◆ **GOAL**
Copy the items word for word, from the first line through the line that contains "Welche öffentlichen Verkehrsmittel", and nothing else.

[Stored data]

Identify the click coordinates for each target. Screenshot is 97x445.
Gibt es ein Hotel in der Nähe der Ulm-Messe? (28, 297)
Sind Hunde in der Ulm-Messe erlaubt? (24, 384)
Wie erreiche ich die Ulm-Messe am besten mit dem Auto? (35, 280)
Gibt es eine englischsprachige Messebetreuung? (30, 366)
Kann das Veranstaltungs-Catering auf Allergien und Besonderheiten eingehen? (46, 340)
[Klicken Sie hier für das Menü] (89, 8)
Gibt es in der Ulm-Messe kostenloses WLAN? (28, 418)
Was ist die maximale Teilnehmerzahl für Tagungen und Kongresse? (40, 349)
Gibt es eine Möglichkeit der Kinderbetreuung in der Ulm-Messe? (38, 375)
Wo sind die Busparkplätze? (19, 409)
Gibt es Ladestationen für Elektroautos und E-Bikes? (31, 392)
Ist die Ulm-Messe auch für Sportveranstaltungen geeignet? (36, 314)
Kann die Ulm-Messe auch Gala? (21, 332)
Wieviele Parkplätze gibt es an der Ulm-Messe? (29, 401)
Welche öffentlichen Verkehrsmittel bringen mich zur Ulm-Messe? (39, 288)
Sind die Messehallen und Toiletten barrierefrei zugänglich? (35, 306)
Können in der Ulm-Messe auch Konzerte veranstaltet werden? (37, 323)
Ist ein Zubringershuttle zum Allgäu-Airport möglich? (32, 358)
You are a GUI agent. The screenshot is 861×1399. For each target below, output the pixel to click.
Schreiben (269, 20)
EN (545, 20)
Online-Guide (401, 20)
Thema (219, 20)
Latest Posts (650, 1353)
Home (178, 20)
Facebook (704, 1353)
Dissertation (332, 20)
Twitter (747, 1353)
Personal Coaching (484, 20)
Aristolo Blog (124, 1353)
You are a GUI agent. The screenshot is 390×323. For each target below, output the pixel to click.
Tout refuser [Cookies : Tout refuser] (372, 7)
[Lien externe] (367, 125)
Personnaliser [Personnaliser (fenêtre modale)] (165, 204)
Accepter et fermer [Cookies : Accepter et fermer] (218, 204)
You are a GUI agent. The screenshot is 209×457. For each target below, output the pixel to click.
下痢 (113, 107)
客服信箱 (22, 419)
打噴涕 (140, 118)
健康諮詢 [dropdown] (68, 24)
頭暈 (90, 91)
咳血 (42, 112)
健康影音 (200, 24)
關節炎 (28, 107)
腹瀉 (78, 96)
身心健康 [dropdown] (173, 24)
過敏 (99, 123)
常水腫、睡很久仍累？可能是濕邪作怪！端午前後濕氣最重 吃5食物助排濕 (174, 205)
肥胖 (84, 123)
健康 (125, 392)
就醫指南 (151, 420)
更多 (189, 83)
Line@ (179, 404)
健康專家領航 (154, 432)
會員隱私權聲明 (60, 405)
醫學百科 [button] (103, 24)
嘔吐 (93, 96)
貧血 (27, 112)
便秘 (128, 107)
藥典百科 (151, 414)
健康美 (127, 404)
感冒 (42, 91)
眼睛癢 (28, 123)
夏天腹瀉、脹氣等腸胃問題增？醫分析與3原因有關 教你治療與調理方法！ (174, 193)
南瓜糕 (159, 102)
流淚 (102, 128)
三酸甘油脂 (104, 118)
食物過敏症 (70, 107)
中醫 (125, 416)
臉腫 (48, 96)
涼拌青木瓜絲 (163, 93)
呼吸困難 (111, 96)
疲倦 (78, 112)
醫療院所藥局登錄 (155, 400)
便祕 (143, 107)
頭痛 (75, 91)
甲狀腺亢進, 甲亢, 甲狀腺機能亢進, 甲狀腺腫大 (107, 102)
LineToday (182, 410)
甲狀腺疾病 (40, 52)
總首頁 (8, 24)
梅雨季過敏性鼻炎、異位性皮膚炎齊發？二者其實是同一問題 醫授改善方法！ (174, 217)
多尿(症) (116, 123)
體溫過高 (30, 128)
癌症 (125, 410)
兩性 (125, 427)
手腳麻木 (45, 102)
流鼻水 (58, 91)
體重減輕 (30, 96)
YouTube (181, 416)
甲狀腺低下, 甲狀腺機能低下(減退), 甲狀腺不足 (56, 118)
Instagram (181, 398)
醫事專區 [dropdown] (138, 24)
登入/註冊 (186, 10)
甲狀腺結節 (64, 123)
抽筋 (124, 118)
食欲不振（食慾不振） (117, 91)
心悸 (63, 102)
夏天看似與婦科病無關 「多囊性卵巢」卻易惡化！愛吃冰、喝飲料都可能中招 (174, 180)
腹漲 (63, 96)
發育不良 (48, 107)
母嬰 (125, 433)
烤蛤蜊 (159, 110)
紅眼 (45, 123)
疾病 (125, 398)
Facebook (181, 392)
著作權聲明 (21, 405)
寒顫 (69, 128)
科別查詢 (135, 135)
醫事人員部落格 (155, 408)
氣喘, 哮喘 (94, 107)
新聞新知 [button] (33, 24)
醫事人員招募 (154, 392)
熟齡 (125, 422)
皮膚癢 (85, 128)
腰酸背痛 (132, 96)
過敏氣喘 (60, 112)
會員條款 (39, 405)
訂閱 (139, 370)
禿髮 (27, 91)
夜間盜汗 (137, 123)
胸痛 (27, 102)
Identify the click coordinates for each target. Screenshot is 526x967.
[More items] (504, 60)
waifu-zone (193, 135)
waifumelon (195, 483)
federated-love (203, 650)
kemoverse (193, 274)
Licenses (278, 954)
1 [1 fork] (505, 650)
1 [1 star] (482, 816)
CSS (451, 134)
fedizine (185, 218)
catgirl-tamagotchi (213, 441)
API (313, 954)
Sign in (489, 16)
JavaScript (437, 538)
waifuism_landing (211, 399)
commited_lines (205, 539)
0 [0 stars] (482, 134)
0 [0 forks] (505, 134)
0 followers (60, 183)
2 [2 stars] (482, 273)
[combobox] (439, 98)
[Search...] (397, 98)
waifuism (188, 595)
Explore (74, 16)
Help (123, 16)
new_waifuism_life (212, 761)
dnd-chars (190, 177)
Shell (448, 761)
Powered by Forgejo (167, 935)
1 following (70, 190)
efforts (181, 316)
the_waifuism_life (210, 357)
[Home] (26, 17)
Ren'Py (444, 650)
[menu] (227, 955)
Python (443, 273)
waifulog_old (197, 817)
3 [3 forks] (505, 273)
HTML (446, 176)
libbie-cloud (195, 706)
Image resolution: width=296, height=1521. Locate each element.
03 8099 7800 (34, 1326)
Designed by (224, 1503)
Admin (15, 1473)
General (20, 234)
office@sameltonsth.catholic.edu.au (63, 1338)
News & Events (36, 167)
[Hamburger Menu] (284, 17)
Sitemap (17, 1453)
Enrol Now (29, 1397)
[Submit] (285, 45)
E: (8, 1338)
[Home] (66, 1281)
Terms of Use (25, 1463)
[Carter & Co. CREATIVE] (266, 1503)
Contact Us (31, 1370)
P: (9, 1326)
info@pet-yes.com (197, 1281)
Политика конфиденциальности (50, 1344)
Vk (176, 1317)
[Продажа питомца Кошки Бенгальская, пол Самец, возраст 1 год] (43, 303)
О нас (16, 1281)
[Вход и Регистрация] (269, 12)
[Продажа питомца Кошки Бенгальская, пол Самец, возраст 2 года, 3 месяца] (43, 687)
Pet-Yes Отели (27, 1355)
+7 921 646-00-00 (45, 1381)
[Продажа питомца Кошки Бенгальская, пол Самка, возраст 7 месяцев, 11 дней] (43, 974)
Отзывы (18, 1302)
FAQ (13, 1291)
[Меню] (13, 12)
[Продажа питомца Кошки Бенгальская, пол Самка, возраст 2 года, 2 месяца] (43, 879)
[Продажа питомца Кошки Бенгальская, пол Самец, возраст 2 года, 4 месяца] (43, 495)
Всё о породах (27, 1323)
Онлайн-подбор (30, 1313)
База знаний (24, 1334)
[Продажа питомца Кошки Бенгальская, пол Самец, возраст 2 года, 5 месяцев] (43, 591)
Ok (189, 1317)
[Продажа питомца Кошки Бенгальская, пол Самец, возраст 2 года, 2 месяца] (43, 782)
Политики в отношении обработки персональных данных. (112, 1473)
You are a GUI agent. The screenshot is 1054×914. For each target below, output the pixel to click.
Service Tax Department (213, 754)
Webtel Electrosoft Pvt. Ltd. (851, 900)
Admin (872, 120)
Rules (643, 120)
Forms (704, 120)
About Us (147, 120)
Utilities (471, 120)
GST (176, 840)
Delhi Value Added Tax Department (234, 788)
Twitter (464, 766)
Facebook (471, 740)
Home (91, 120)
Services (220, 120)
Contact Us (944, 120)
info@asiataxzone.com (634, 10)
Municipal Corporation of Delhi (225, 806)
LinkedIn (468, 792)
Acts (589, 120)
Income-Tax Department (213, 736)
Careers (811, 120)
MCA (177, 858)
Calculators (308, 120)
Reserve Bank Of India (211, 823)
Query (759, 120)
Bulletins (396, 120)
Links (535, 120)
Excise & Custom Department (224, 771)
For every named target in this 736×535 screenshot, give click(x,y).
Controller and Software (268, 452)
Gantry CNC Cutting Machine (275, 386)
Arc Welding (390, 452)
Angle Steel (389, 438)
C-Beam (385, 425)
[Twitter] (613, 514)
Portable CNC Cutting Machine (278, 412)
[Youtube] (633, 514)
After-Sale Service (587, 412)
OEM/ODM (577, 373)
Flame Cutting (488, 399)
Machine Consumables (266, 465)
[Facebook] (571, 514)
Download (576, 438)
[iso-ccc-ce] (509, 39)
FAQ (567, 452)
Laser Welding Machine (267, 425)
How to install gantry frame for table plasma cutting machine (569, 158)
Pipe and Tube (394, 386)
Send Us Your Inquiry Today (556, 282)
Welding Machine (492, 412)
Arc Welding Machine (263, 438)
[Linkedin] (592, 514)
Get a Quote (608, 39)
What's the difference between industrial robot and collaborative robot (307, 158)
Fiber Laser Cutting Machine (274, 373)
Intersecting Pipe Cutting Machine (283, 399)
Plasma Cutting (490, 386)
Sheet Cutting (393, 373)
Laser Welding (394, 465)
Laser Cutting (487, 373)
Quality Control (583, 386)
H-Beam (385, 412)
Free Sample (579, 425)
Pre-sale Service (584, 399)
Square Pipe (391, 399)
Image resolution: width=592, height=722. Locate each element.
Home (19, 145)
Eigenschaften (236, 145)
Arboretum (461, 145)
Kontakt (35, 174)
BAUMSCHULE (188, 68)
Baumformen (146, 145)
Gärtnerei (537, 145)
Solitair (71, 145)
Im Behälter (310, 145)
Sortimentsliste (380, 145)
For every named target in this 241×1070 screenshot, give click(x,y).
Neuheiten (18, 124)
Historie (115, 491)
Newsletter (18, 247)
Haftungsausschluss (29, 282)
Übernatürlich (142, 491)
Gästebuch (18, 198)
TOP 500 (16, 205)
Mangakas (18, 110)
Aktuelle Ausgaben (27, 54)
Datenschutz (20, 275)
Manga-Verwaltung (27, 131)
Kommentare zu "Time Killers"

◆ **IN RESPONSE**
Identify the click coordinates for each target. Screenshot is 97x445.
Gibt es ein Hotel in der Nähe der Ulm-Messe? (28, 297)
Sind Hunde in der Ulm-Messe erlaubt? (24, 384)
Wie erreiche ich die Ulm-Messe am besten mit dem Auto? (35, 280)
Gibt es eine englischsprachige Messebetreuung? (30, 366)
Kann das Veranstaltungs-Catering auf Allergien und Besonderheiten eingehen? (46, 340)
[Klicken Sie hier für das Menü] (89, 8)
Gibt es in der Ulm-Messe kostenloses WLAN? (28, 418)
Was ist die maximale Teilnehmerzahl für Tagungen und Kongresse? (40, 349)
Gibt es eine Möglichkeit der Kinderbetreuung in der Ulm-Messe? (38, 375)
Wo sind die Busparkplätze? (19, 409)
Gibt es Ladestationen für Elektroautos und E-Bikes? (31, 392)
Ist die Ulm-Messe auch für Sportveranstaltungen geeignet? (36, 314)
Kann die Ulm-Messe auch Gala? (21, 332)
Wieviele Parkplätze gibt es an der Ulm-Messe? (29, 401)
Welche öffentlichen Verkehrsmittel bringen mich zur Ulm-Messe? (39, 288)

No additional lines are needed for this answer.